--- START ---

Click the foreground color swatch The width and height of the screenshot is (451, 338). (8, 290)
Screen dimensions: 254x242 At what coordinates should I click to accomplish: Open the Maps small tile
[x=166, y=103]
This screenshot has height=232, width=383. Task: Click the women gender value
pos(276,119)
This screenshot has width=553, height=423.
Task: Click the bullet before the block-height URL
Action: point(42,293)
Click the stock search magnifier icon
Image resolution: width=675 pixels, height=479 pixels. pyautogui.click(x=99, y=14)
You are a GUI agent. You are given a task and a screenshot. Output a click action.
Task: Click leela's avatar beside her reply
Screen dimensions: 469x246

--- END ---
--- START ---

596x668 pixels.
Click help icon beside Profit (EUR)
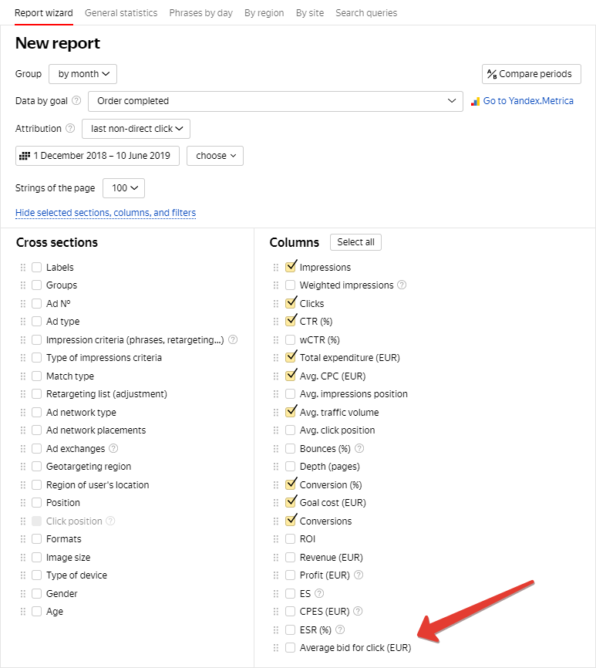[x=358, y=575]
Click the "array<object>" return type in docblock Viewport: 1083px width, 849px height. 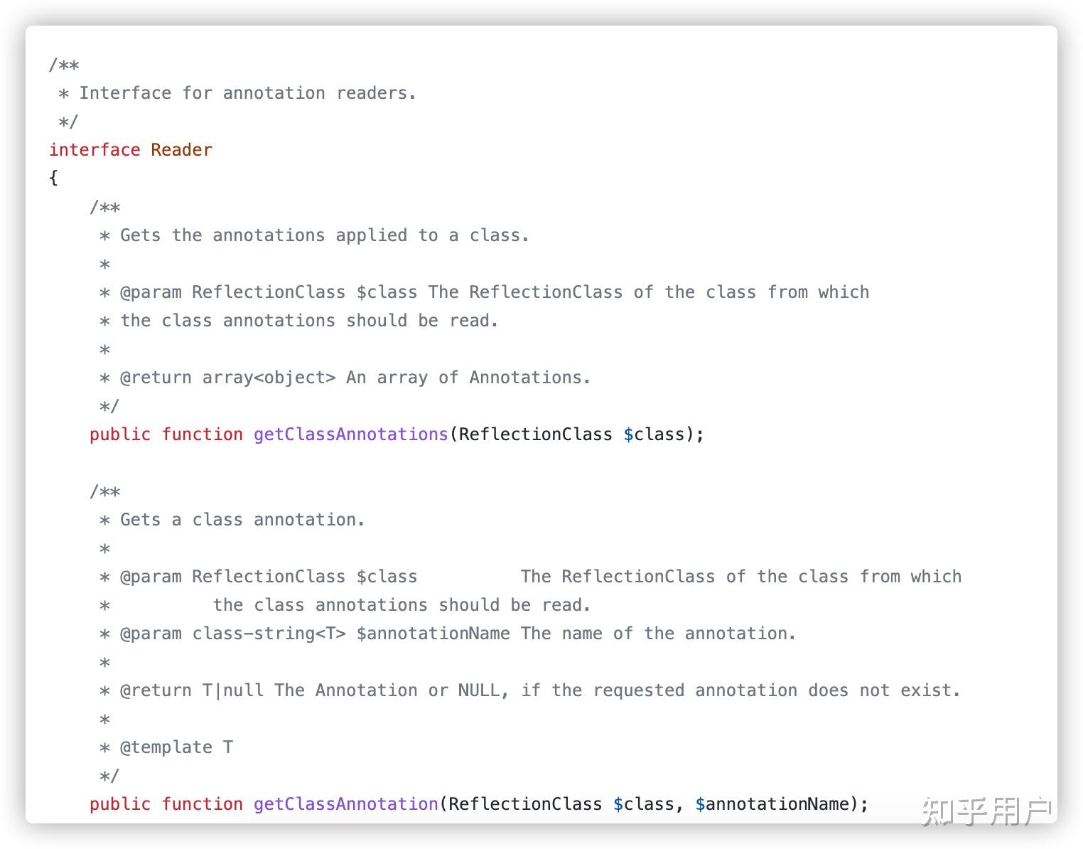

--- END ---
--- START ---

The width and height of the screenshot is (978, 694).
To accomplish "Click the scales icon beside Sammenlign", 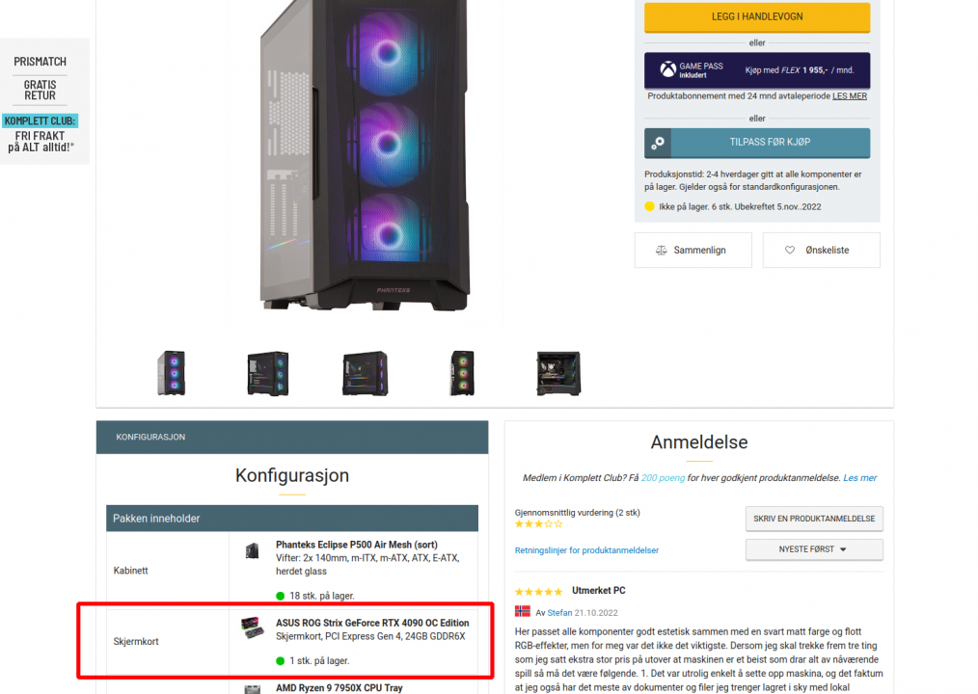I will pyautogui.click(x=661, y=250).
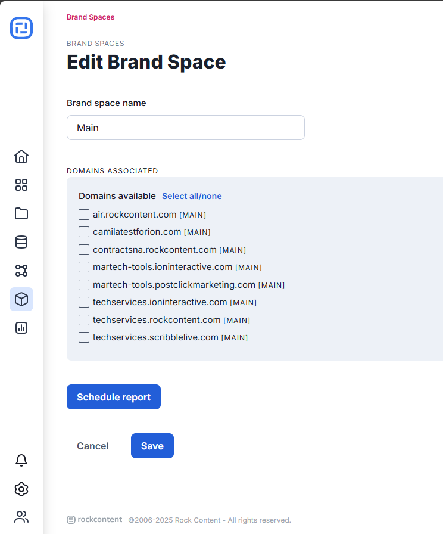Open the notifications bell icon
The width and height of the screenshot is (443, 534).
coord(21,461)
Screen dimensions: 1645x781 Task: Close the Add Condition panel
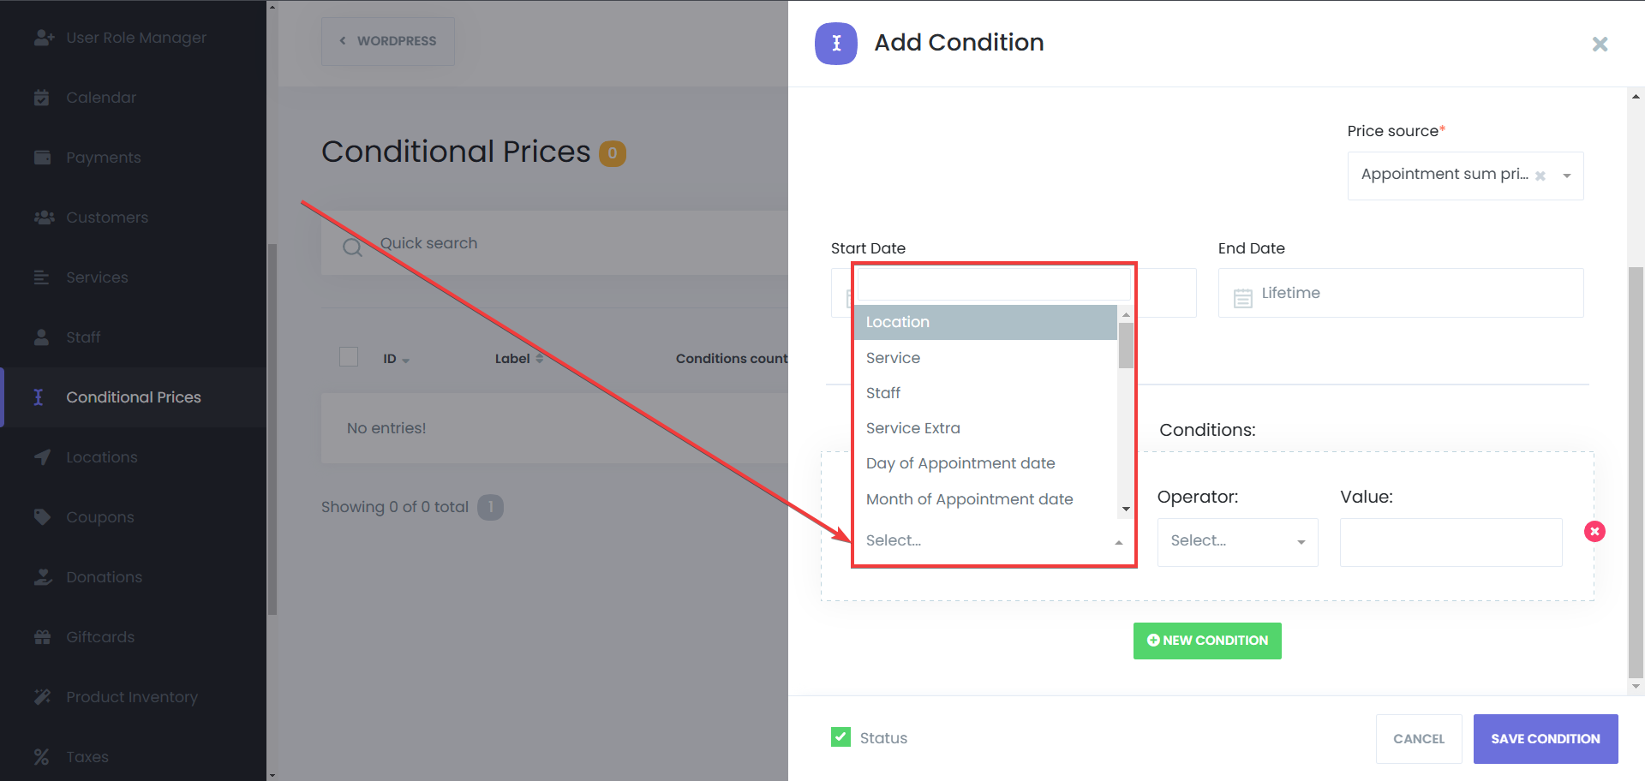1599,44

--- END ---

# What the task asks
Using the data above, which lines fall from the one with "596x668 pixels." through the one with "width, 849px height."? Repeat them exactly, ends included, minus any pictures.

# Solution
596x668 pixels.
Click help icon beside Profit (EUR)
[x=358, y=575]
Click the "array<object>" return type in docblock Viewport: 1083px width, 849px height. 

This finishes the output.